**Entries from a data collection**
——
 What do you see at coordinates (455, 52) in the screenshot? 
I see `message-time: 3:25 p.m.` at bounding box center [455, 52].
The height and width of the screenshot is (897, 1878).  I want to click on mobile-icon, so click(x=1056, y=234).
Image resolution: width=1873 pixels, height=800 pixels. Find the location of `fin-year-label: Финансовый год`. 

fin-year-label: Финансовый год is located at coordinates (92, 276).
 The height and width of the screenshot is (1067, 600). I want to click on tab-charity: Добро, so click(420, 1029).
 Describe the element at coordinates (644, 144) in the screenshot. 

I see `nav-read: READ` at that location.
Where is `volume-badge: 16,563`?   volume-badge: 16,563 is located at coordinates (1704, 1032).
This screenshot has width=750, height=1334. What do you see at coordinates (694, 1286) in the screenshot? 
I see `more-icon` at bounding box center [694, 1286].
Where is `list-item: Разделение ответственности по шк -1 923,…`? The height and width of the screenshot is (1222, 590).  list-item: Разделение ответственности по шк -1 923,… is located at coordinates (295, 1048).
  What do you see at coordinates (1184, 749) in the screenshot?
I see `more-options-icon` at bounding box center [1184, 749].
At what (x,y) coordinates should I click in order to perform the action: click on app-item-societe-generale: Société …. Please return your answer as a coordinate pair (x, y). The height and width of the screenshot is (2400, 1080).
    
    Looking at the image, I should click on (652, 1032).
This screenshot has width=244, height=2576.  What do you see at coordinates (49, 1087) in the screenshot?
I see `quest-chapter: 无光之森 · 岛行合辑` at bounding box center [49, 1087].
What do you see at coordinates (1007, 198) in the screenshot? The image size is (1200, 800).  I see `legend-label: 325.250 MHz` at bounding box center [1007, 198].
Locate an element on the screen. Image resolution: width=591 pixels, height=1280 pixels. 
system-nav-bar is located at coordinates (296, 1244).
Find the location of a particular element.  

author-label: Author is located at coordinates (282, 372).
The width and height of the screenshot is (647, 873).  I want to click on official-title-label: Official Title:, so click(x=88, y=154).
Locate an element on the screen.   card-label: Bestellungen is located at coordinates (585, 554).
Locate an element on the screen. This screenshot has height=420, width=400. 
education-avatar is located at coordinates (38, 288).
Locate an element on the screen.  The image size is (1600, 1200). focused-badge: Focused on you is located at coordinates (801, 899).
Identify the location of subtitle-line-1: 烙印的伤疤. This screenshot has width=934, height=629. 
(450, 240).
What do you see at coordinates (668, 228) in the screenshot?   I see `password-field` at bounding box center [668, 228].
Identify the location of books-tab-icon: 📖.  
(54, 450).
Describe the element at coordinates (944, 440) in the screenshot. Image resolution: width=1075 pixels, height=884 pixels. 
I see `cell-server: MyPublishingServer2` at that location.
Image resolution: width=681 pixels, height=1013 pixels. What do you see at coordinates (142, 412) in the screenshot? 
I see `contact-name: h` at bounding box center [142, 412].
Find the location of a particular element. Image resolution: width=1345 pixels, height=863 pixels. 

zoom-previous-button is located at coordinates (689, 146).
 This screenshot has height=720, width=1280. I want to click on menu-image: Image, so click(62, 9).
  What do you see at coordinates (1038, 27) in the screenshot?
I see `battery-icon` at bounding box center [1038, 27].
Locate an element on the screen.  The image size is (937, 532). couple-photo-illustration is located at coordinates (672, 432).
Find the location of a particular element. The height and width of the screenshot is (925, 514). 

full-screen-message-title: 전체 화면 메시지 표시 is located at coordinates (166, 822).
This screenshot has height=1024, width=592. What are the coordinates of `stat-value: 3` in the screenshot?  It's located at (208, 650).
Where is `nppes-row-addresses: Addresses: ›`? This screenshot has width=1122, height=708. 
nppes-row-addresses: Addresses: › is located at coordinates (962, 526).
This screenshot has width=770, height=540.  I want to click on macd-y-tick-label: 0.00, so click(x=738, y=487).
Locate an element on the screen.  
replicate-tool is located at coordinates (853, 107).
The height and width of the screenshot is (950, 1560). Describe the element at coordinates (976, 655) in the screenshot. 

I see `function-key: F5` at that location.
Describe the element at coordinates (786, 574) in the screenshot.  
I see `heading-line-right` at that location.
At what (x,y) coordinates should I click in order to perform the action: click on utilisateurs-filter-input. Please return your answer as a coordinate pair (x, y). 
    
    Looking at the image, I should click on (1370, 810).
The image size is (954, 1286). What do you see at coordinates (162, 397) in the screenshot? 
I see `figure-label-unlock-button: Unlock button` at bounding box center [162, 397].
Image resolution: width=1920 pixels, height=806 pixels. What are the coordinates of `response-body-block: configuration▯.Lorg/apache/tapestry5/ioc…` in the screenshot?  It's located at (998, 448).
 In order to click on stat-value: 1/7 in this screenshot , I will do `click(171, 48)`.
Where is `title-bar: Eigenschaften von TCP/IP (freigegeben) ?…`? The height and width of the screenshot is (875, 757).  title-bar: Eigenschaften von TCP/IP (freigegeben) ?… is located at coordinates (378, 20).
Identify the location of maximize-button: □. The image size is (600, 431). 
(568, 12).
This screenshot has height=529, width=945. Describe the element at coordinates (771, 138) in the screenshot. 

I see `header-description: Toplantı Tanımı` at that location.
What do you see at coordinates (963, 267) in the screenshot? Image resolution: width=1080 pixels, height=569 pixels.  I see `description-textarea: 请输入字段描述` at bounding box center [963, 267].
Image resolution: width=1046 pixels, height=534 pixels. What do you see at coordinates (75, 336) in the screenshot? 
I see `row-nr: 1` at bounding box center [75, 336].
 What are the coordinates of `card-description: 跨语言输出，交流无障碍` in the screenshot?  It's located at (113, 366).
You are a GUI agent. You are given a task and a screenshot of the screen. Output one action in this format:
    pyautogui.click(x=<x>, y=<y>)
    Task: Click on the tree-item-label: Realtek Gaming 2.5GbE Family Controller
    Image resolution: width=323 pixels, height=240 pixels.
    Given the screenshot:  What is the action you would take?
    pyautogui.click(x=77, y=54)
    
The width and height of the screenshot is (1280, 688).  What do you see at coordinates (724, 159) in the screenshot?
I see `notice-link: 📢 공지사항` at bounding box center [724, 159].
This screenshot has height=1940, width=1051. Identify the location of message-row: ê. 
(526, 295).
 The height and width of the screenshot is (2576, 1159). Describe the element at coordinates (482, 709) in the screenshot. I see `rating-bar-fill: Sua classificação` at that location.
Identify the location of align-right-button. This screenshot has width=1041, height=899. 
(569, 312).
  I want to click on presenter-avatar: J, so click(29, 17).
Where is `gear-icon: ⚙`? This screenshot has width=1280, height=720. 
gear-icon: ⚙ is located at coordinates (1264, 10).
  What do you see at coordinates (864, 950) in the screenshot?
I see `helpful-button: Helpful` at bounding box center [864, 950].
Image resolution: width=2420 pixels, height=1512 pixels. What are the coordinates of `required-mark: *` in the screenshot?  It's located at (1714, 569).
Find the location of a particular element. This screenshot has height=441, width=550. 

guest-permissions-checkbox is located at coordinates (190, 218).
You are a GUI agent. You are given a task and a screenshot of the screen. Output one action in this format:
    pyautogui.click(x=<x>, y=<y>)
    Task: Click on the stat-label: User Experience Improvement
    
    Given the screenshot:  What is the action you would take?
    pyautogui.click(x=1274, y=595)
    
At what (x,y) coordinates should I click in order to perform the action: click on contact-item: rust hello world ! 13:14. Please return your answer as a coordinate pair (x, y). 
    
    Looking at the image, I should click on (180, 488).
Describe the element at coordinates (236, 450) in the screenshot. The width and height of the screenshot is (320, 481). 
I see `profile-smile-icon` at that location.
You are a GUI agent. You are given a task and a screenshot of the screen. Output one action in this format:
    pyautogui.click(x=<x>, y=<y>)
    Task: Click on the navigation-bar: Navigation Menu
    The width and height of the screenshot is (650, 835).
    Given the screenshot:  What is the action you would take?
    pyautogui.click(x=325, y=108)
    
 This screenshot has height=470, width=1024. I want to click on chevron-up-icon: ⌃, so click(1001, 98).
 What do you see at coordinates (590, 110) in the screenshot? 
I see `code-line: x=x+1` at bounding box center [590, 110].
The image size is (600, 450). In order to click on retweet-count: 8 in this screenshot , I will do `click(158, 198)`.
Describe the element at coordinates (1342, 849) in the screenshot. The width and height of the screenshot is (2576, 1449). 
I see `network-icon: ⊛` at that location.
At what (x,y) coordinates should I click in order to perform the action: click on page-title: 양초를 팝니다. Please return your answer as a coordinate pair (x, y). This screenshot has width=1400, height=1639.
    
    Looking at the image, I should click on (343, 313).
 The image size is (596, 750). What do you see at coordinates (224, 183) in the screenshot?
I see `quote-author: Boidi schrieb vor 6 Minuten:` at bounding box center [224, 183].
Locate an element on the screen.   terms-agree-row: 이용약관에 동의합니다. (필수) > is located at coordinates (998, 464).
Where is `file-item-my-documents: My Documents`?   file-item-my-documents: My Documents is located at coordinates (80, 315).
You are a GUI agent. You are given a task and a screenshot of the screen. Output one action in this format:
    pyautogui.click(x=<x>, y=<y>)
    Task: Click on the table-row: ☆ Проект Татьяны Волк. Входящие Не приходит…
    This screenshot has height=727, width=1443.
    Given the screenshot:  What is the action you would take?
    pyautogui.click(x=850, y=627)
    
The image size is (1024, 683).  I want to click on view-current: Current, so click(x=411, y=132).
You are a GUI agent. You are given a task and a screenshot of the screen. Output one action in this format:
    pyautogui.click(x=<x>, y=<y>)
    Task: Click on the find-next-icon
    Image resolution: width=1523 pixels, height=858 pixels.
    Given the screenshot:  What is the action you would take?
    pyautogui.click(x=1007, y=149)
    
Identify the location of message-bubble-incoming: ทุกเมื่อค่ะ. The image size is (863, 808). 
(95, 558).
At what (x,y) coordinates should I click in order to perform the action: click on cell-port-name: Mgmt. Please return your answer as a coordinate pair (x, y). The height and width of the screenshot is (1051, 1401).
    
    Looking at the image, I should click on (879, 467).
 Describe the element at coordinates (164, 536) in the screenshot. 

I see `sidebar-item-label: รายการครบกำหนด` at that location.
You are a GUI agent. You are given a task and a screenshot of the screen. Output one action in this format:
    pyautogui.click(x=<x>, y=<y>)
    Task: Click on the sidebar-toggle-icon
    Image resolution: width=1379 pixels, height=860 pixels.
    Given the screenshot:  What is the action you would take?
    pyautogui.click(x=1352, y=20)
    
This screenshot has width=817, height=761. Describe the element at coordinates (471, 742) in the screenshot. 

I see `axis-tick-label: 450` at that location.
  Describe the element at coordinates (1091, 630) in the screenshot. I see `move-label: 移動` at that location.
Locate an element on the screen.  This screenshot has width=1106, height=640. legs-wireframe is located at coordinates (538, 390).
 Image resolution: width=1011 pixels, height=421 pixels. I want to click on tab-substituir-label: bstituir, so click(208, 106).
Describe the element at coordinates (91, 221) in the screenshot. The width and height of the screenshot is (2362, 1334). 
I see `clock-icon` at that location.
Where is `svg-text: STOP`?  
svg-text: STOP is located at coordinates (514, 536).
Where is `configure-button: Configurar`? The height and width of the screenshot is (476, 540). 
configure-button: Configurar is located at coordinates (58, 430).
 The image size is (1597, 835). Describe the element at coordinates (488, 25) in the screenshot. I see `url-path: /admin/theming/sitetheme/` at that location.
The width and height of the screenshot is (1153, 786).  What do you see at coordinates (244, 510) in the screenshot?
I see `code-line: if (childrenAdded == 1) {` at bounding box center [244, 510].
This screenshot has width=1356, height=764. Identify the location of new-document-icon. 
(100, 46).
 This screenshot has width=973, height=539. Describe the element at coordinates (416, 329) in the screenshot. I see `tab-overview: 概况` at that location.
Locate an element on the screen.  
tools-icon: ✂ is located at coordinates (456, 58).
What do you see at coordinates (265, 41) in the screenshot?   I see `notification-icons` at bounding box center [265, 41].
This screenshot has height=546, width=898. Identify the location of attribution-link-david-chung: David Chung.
——
Pull out each line of the entries above that contains the word "name".

**RESPONSE**
I see `contact-name: h` at bounding box center [142, 412].
At what (x,y) coordinates should I click in order to perform the action: click on cell-port-name: Mgmt. Please return your answer as a coordinate pair (x, y). The height and width of the screenshot is (1051, 1401).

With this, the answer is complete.